One of my 8th great grandfathers was Ichabod Chauncy (1635 -1691), a Dissenter and Puritan, whose father, Charles Chauncy (1592-1672), was a long-serving President of Harvard College.


Harvard president Charles Chauncy

Charles Chauncy graduated at Cambridge in 1613, and became a fellow of his college and a professor of Hebrew and Greek. In 1627 he was appointed Vicar of Ware, Hertfordshire, and from 1633 to 1637 he was vicar at Marston St Lawrence, Northamptonshire.

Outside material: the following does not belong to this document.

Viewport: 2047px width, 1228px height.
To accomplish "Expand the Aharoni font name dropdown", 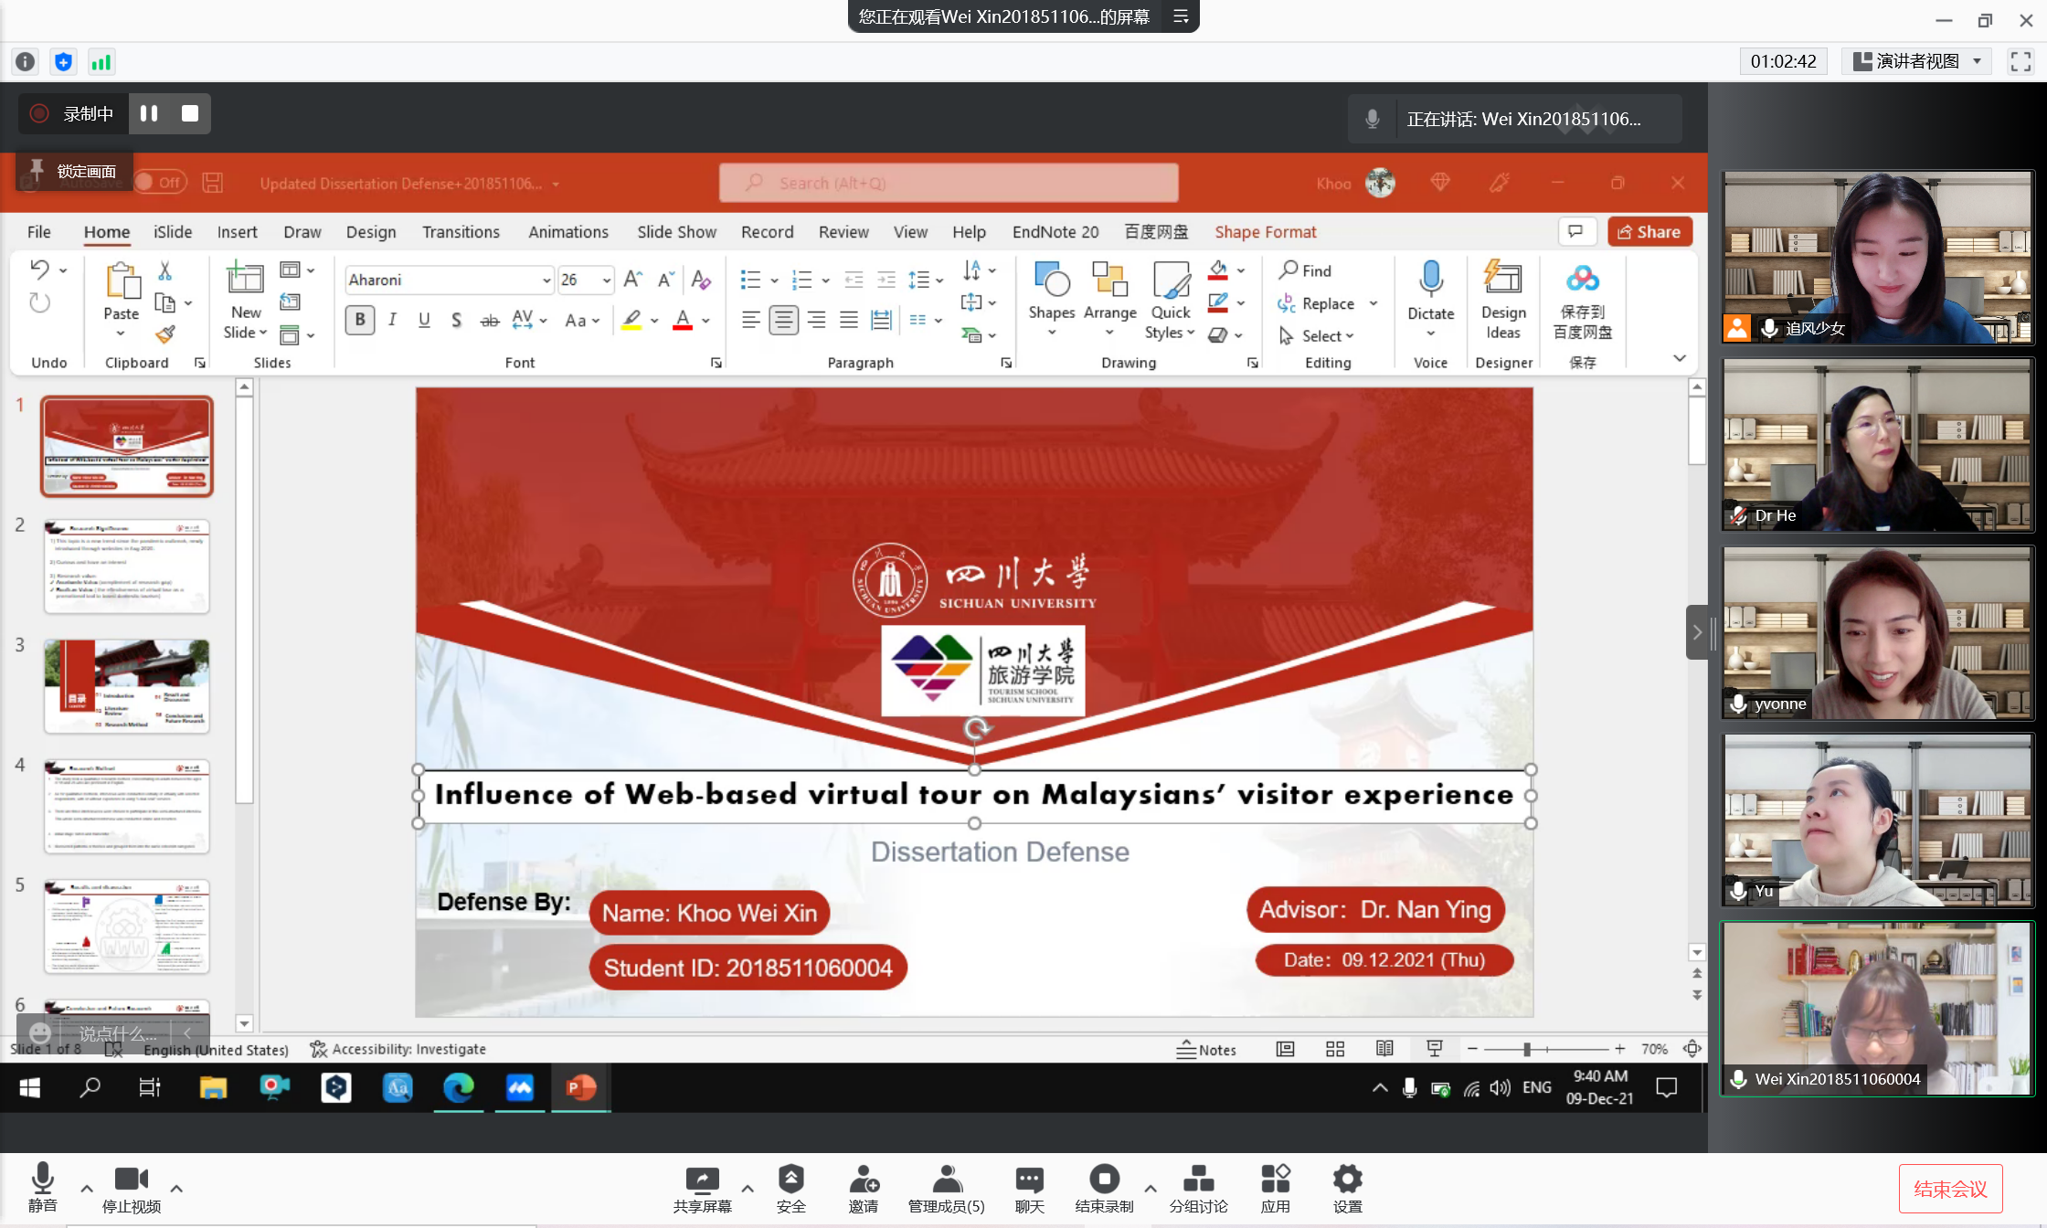I will pos(546,280).
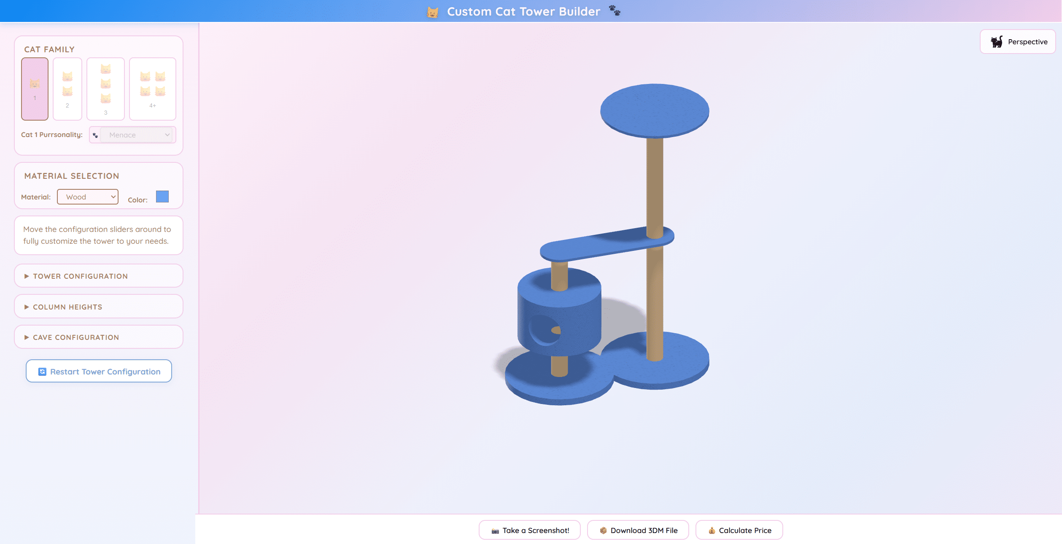Image resolution: width=1062 pixels, height=544 pixels.
Task: Click the cat face icon in header
Action: click(432, 12)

Chauncy had Puritanical opinions that placed him in opposition to the church hierarchy, including its most senior member, the Archbishop of Canterbury, William Laud. He asserted in a sermon that “idolatry was admitted into the church” and he opposed, as a “snare to men’s consciences” placing a barrier – the altar rail – around the communion table. He was suspended by Archbishop Laud for refusing to read from the pulpit the “Book of Sports”, which set out permissible Sunday recreations. He was brought before the Court of High Commission in 1629 and again in 1634. In 1634 he was imprisoned. He made a formal recantation in 1637 (which he later regretted).

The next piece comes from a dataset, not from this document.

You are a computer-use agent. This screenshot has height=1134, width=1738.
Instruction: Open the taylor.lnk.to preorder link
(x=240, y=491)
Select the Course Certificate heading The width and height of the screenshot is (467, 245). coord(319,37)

In 1638 Charles Chauncy emigrated to America, and from 1638 to 1641 he was an associate pastor at Plymouth, Massachusetts. However, the Plymouth church community was dissatisfied with his advocacy of the baptism of infants by immersion. From 1641 to 1654 he served as pastor at Scituate, Massachusetts. From 1654 until his death in 1672 Charles was President of Harvard College.

Charles Chauncy and his wife Catherine Chauncy nee Eyre (1604-1667) had six sons and at least two daughters. All six sons were said to have been “bred to the ministry and graduates of Harvard”. Ichabod was the third child and second son.

The unusual name ‘Ichabod’ appears to be an allusion to an Old Testament story. In 1 Samuel 4, the Philistines defeat Israel and capture the Ark of the Covenant. At this news the wife of the high priest Phineas falls into labour and gives birth to a son whom she names ‘Ichabod‘, conventionally translated as ‘the glory has departed’. Charles Chauncey was very likely giving expression to his rather strong opinion of the the lapsed and degenerate state of the Church of England.

Ichabod was brought to Massachusetts in 1638, when he was about three years old. In 1651, at about the age of 16, he and his older brother Isaac graduated from Harvard College.

Returning to England Ichabod Chauncey became an army chaplain to Sir Edward Harley’s Regiment at Dunkirk. However, in 1662, at the time of the Act of Uniformity, Ichabod was one of some 2,000 Puritan ministers who were forced out of their positions by Church of England clergy, following the changes after the restoration to power of Charles II. The Act of Uniformity prescribed that any minister who refused to conform to the Book of Common Prayer by St. Bartholomew’s Day (24 August) 1662 should be ejected from the Church of England.

With his clerical career at an end Ichabod took up the practice of medicine. On 13 October 1666 he was admitted an Extra-Licentiate of the College of Physicians. He settled at Bristol, Gloucestershire.

In 1682 Ichabod Chauncey was prosecuted for not attending church and was convicted and fined. In 1684 he was again prosecuted, imprisoned for 18 weeks, and was sentenced to lose his estate both real and personal, and to leave the realm within three months. He went to Leiden, Holland,and practiced as a physician there until 1686 when he returned to Bristol. There is a suggestion that Ichabod’s persecution may have originated in the private malice of the Bristol town clerk.

Ichabod married Mary King (c. 1646-1736) on 12 August 1669 at St Michael’s Bristol. They had eight children. Three sons survived him:

  • Stanton, who died in 1707
  •  Charles 1674-1763 (my seventh great grandfather, who became a London merchant)
  • Nathaniel 1679-1750

Ichabod Chauncey died at Bristol on 25 July 1691 and was buried on 27 July at St Philip’s Bristol.